^title Inheritance ^part A Tree-Walk Interpreter
Once we were blobs in the sea, and then fishes, and then lizards and rats and then monkeys, and hundreds of things in between. This hand was once a fin, this hand once had claws! In my human mouth I have the pointy teeth of a wolf and the chisel teeth of a rabbit and the grinding teeth of a cow! Our blood is as salty as the sea we used to live in! When we're frightened, the hair on our skin stands up, just like it did when we had fur. We are history! Everything we've ever been on the way to becoming us, we still are.
Terry Pratchett
Can you believe it? We've reached the last chapter of Part II. We're almost done with our first Lox interpreter. The previous chapter was a big ball of intertwined object-orientation features. I couldn't separate those from each other, but I did manage to untangle one piece. In this chapter, we'll finish off Lox's class support by adding inheritance.
Inheritance appears in object-oriented languages all the way back to the first one, Simula. Early on, Kristen Nygaard and Ole-Johan Dahl noticed commonalities across classes in the simulation programs they wrote. Inheritance gave them a way to reuse the code for those similar parts.
You could say all those other languages inherited it from Simula. Hey-ooo! I'll, uh, see myself out.
Given that the concept is "inheritance", you would hope they would pick a consistent metaphor and call them "parent" and "child" classes, but that would be too easy. Way back when, C.A.R. Hoare coined the term "subclass" to refer to a record type that refines another type. Simula borrowed that term to refer to a class that inherits from another. I don't think it was until Smalltalk came along that someone flipped the Latin prefix to get "superclass" to refer to the other side of the relationship. From C++, you also hear "base" and "derived" classes. I'll mostly stick with "superclass" and "subclass".

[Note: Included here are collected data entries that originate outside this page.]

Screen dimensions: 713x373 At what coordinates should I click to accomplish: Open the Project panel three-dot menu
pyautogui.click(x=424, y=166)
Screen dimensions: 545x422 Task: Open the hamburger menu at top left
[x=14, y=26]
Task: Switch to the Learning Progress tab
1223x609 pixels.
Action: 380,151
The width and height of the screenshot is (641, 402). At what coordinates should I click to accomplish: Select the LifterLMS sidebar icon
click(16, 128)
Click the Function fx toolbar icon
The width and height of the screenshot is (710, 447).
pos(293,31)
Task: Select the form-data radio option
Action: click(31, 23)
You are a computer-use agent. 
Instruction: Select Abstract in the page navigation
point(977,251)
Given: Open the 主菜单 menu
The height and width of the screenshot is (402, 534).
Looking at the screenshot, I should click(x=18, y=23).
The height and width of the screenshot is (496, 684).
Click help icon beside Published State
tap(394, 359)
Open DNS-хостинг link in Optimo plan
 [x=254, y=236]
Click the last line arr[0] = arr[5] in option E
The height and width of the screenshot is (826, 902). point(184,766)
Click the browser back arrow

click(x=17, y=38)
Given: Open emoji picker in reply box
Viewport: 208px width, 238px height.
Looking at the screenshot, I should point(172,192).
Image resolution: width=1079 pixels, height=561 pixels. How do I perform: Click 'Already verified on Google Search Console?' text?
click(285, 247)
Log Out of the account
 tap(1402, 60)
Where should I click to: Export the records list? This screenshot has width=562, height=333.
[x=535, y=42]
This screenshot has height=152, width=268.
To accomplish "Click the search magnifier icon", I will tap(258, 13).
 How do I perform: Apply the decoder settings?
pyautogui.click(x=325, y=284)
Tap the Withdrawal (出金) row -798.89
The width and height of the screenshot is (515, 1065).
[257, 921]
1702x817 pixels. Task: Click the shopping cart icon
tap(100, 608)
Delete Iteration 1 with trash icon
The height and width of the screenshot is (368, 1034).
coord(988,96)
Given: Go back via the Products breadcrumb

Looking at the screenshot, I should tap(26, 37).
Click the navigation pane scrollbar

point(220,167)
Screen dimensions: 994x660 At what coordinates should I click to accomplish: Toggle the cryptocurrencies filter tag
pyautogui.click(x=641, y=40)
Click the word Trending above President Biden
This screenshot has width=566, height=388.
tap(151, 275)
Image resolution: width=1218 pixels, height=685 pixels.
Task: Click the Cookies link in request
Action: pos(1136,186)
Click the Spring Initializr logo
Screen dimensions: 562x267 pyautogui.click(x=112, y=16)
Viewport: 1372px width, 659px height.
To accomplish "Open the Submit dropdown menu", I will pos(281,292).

"Super-" and "sub-" mean "above" and "below" in Latin, respectively. Picture an inheritance tree with the root at the top like a family tree -- subclasses are below their superclasses on the diagram. More generally, "sub-" refers to things that refine or are contained by some more general concept. In zoology, a subclass is a finer categorization of a larger class of living things.
In set theory, a subset is contained by a larger superset which has all of the elements of the subset and possibly more. Set theory and programming languages directly collide in type theory. There, you have "supertypes" and "subtypes".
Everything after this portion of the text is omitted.